Seth Lakeman (Barrie Thompson)
Seth's songs of the sea
By Laura Joint
Seth Lakeman's forthcoming new album is full of songs about the sea around the South West coast. The Dartmoor-based folk star has been speaking to BBC Devon's Laura Joint.
Devon folk star Seth Lakeman was only a young boy at the time of the Penlee Lifeboat disaster in December 1981.
But the story of the tragedy, in which 16 people perished, made him sit and think about the sea around the Devon and Cornwall coast.
The result is a new album, due out in early 2008, full of songs about the South West's seas.
Seth, who lives on Dartmoor, is putting the finishing touches to the album, called Poor Man's Heaven.
He told BBC Devon: "I'm still working on it but I've recorded about 12 of the songs, which is pretty much there really.
Seth perfoming live in Devon in 2006
"It has a coastal concept, based around Devon and Cornwall. The sea is so important for all our lives, those of us who come from Devon and Cornwall.
"The Story of Solomon Browne really sums up the album. December 2006 was the 25th anniversary of the Penlee Lifeboat disaster and it inspired me to write about it.

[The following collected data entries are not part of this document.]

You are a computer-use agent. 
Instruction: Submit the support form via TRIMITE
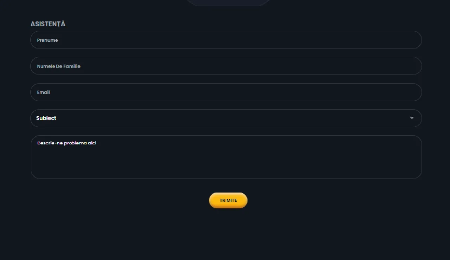click(228, 200)
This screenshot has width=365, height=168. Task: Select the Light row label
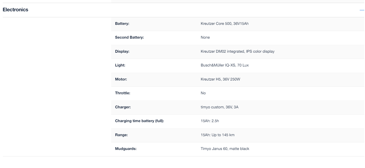tap(120, 65)
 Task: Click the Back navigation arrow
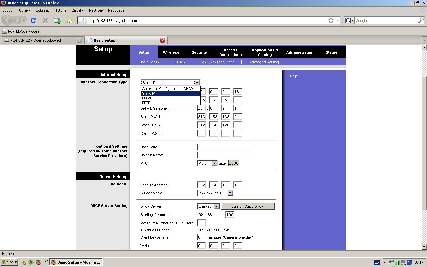click(8, 20)
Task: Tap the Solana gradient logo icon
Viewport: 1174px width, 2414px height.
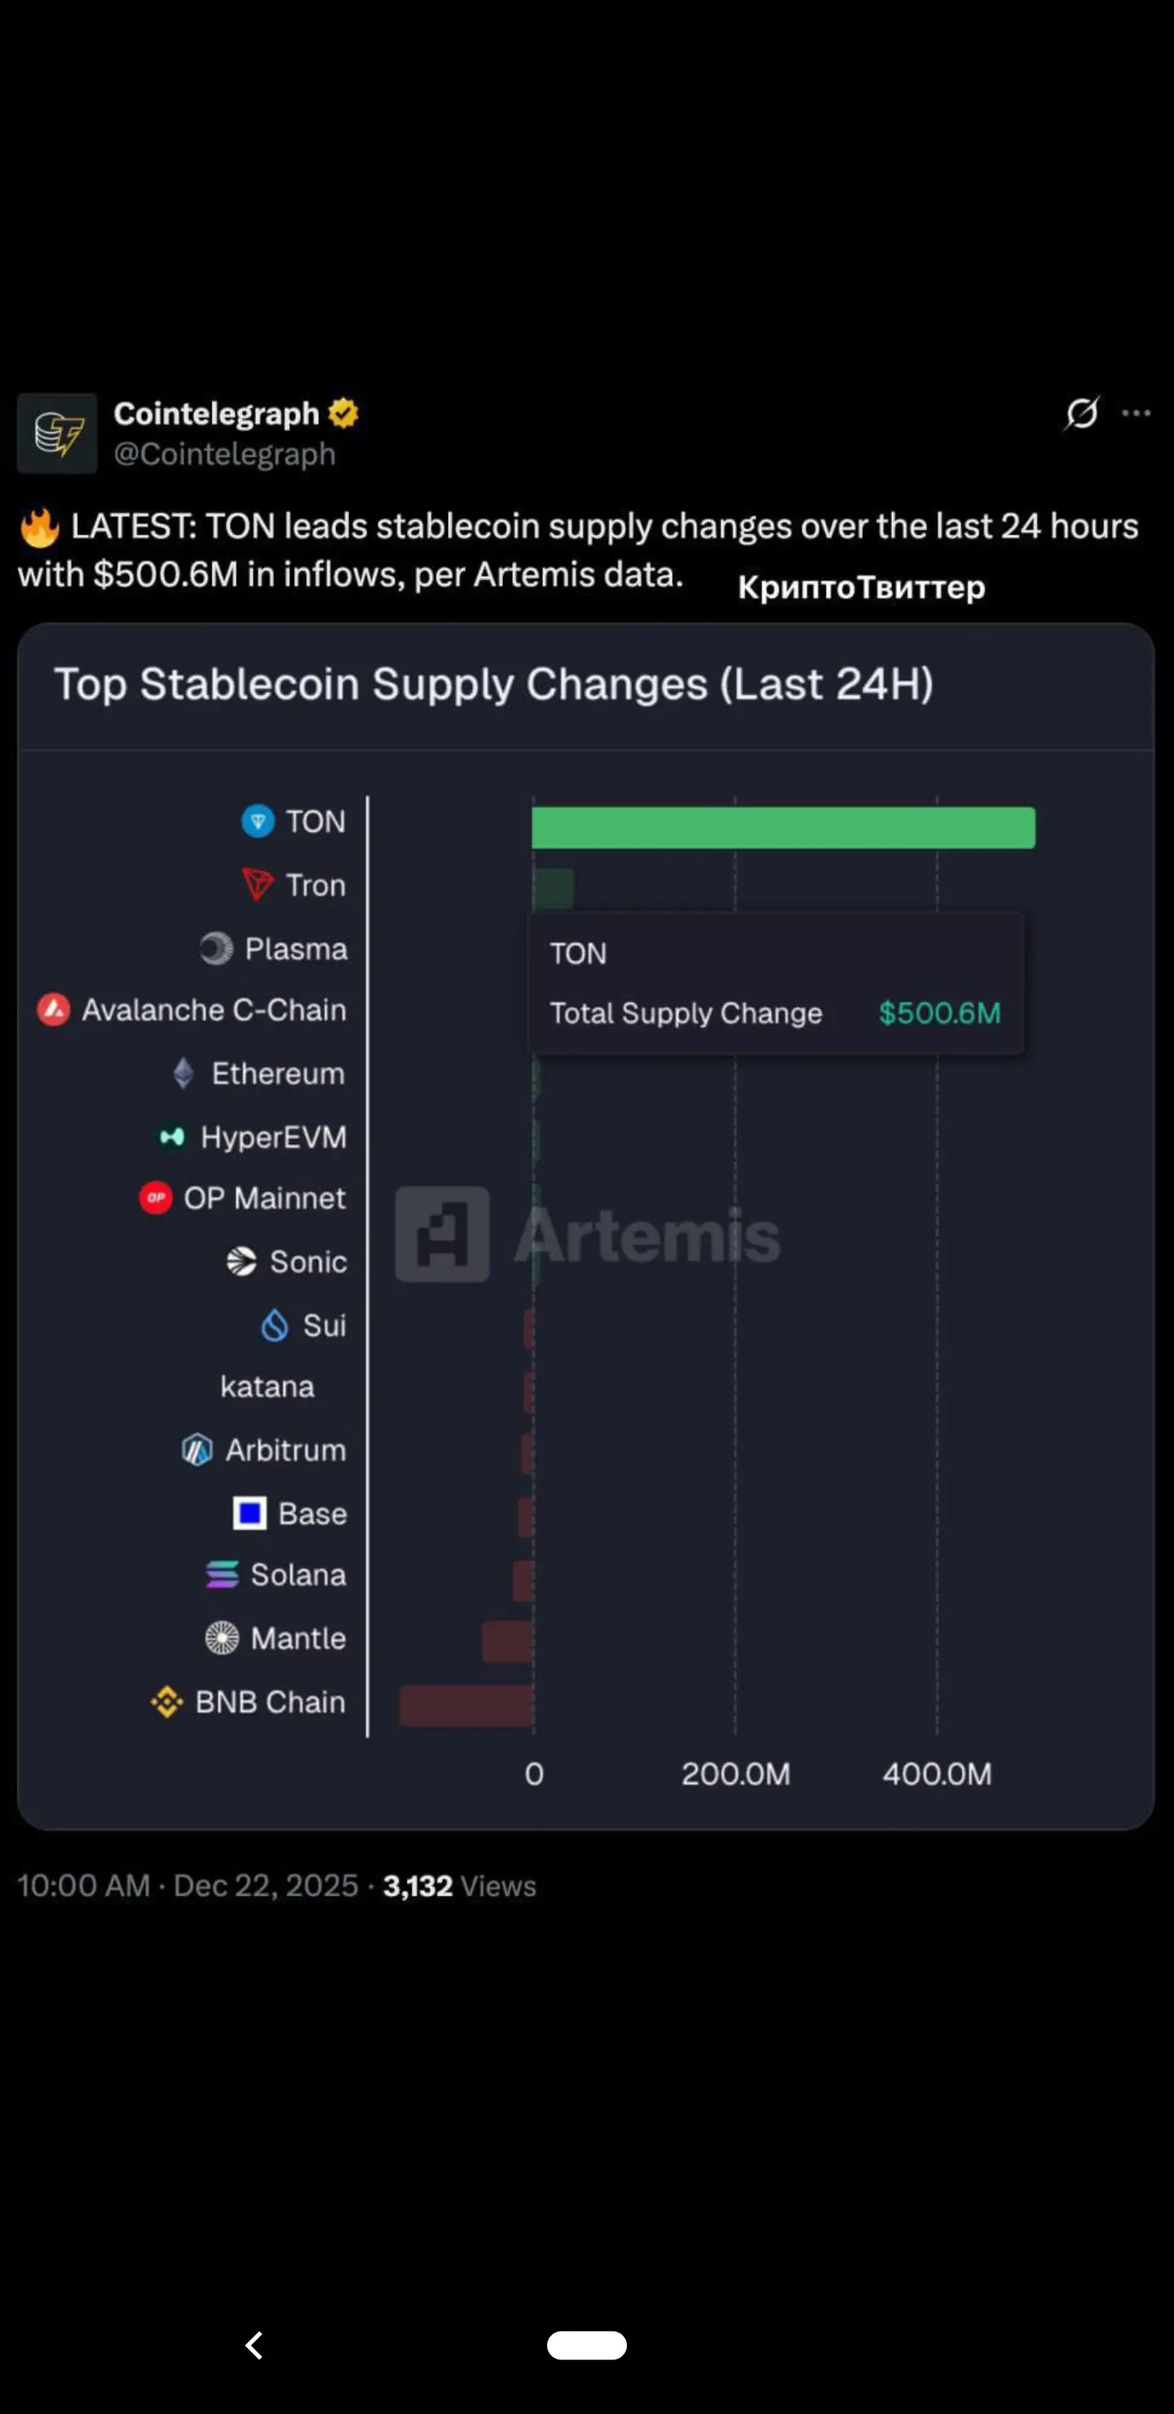Action: pos(222,1574)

"That in turn inspired the rest of the album.
"I was only young at the time but my father (journalist, Geoff) covered the story. The song is about the bravery and courage of these eight lifeboatmen who put to sea and lost their lives."
Sixteen people perished in all: the lifeboat crew, and the eight seamen on board the stricken cargo ship they were assisting, Union Star.

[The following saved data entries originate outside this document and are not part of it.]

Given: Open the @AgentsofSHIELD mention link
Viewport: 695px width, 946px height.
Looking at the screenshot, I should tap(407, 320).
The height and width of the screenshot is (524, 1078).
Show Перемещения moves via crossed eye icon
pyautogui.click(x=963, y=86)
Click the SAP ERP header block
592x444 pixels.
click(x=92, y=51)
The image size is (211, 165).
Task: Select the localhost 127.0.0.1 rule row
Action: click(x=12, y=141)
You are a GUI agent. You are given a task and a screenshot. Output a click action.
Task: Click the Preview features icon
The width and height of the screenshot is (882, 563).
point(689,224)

The new album again features Seth's brother, Sean, a double bass player and a percussionist.
Fans can get a taste of the album, with an EP which was released to coincide with Seth's UK tour in September and October 2007.
The EP - which was released in October 2007 - has the title track, Poor Man's Heaven, and Race to be King. Other tracks are Lillywhite Girl and a live version of How Much.
Seth's record company Relentless say that the EP showcases a "rhythmic, driving side to his songwriting, while staying true to the themes and instrumentation of his previous work."
Seth said: "We've played so much together live and we've moved on, but it's definitely our style."
This is Seth's fourth album, and will be the follow-up to 2006's Freedom Fields, which sold 100,000 copies and earned him Folk Singer of the Year and Album of the Year Awards in the BBC Radio 2 folk awards.
Seth doesn't get back to Devon so much these days
Seth's big break came with his self-released 2005 album, Kitty Jay, which was nominated for the Mercury Music Prize.
Like his forthcoming album, those two previous CDs were also about the South West: Kitty Jay is a legendary Dartmoor story, and Freedom Fields is an area of Plymouth where an important battle in the English Civil War took place.
The autumn 2007 tour was Seth's biggest to date and included a gig at Exeter University's Great Hall.
Seth said: "To headline some of these venues is really exciting for folkies like us.
"It's really nice that acoustic and folk music is so popular now. People like KT Tunstall and Damien Rice are helping to spread the word."
The downside to all the touring and recording is that Seth doesn't get to spend so much time on Dartmoor.
"I don't get there very often - although I did get a week there recently. You need time to reflect every now and then.
"But we're having a fun time, and we are very privileged to be able to do what we do."